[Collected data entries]

**********

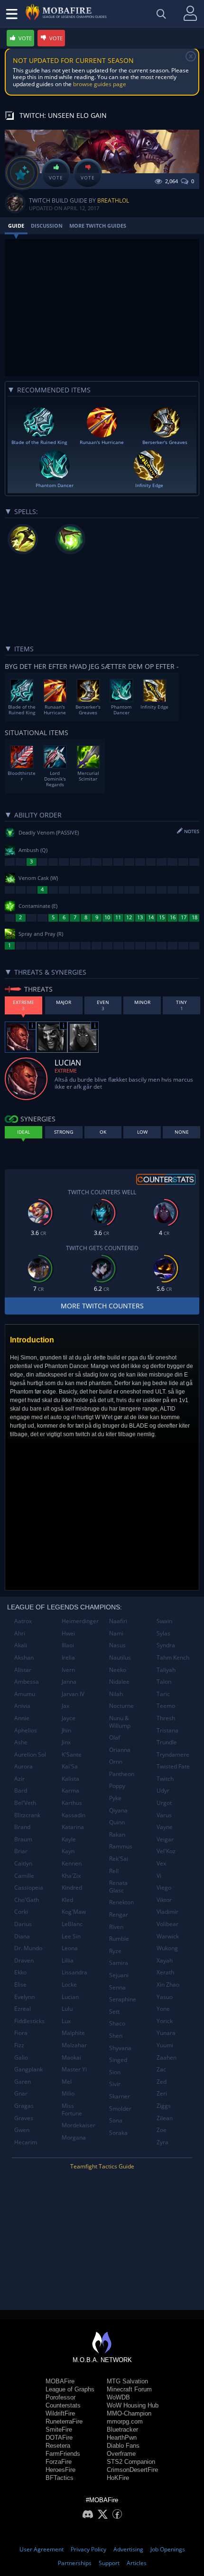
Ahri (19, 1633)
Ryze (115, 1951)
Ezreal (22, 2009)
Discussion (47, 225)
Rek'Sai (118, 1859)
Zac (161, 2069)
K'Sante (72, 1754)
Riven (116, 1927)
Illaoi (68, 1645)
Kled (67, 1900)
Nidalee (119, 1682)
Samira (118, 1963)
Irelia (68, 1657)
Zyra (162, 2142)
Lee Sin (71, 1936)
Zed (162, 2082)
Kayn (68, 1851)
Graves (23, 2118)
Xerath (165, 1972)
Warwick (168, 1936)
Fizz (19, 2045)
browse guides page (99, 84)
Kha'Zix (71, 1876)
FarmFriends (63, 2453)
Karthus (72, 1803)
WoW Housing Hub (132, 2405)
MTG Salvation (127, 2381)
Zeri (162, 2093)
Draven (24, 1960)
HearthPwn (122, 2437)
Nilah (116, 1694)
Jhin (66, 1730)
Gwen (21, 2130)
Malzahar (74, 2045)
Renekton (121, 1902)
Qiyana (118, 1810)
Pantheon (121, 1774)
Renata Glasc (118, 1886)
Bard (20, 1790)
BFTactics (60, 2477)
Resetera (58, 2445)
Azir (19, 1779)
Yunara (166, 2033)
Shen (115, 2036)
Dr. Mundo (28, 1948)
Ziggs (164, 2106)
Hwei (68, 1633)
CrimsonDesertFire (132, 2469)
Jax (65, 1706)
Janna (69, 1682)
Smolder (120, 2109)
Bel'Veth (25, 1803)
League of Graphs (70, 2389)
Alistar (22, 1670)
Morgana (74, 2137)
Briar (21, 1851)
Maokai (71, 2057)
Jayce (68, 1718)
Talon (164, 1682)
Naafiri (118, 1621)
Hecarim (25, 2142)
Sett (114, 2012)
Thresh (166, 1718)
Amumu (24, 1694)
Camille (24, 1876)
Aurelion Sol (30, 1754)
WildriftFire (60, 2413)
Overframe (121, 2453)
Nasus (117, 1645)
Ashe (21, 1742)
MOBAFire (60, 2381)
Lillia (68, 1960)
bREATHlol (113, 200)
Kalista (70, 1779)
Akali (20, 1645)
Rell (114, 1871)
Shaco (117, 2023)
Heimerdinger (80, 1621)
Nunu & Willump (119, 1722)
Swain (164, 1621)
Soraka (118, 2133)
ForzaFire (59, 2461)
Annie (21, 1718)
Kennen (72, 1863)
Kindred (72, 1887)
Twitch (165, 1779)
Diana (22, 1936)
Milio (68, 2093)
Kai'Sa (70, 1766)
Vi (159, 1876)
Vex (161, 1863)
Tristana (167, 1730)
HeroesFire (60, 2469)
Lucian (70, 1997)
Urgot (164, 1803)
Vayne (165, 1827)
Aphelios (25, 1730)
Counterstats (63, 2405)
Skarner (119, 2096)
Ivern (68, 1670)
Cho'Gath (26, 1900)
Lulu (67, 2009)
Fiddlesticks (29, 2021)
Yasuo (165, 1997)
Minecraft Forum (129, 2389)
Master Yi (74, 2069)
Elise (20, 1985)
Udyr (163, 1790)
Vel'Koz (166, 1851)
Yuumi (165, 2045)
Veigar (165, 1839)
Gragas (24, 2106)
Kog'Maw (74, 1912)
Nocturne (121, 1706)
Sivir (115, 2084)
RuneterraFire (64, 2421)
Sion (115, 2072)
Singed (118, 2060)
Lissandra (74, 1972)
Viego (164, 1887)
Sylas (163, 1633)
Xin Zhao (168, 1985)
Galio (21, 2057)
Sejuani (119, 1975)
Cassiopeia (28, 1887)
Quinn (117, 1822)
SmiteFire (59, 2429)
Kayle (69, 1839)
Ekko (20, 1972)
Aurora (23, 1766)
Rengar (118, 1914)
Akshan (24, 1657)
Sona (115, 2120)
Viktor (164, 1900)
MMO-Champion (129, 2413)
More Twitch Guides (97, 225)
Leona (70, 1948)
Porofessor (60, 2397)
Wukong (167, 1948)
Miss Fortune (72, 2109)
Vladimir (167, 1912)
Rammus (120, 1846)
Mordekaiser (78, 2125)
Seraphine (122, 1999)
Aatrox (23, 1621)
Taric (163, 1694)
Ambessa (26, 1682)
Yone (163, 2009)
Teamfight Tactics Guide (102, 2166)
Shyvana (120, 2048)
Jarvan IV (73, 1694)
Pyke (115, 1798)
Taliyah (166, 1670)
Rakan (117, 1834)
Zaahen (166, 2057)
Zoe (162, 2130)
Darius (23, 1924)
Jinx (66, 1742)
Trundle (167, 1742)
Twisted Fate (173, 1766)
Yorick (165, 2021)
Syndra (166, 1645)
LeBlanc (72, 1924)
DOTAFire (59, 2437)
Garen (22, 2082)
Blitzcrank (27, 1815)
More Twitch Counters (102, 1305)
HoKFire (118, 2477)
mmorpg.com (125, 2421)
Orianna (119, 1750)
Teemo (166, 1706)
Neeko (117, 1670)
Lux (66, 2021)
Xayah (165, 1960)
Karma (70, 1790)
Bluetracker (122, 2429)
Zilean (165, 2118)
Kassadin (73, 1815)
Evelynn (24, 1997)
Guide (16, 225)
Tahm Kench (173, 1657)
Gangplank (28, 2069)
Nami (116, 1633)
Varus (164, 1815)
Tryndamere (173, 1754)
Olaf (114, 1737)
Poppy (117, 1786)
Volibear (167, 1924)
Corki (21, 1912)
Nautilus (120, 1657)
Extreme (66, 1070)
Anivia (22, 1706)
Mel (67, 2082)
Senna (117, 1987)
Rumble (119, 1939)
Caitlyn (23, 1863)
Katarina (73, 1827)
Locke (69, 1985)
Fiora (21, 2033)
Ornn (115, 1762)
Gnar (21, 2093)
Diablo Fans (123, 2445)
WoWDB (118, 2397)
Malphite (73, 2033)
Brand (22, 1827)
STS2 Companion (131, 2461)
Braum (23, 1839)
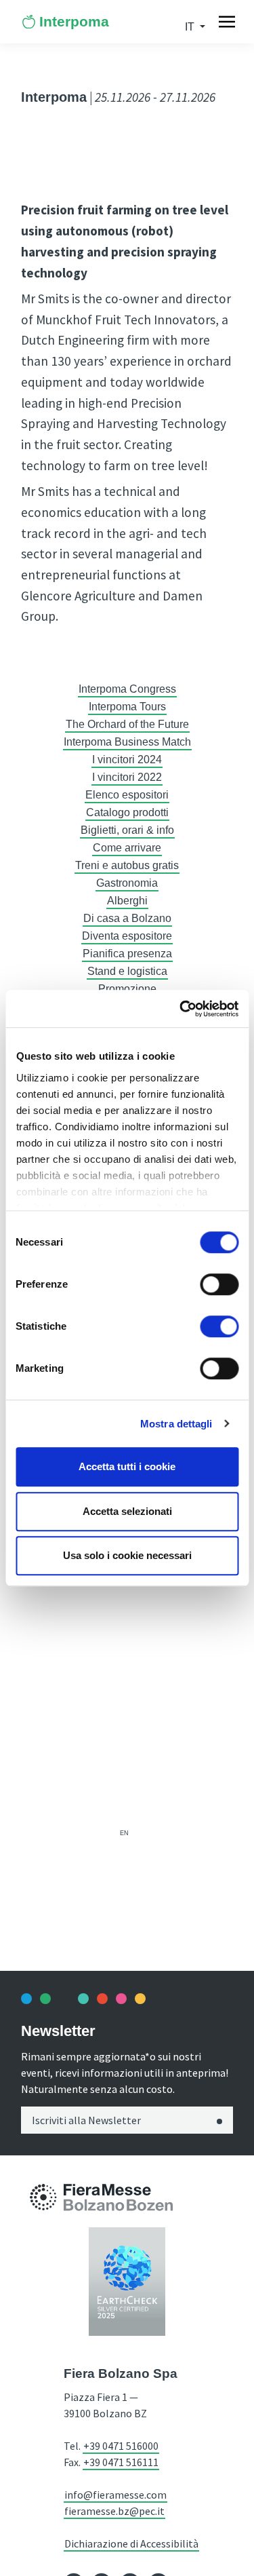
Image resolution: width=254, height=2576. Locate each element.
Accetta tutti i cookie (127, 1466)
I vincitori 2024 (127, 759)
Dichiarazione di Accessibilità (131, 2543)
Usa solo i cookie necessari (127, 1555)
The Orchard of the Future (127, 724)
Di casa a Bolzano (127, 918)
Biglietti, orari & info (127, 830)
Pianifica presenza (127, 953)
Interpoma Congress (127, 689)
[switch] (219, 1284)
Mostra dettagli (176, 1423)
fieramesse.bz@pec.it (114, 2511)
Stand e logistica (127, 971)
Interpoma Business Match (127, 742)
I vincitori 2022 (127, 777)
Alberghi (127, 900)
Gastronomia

**********

What is expected: Once you reach the line with "Hwei (68, 1633)" in the data above, copy it and every line after it exactly, up to and including the line with "Amumu (24, 1694)".

Reply:
Hwei (68, 1633)
CrimsonDesertFire (132, 2469)
Jax (65, 1706)
Janna (69, 1682)
Smolder (120, 2109)
Bel'Veth (25, 1803)
League of Graphs (70, 2389)
Alistar (22, 1670)
Morgana (74, 2137)
Briar (21, 1851)
Maokai (71, 2057)
Jayce (68, 1718)
Talon (164, 1682)
Naafiri (118, 1621)
Hecarim (25, 2142)
Sett (114, 2012)
Thresh (166, 1718)
Amumu (24, 1694)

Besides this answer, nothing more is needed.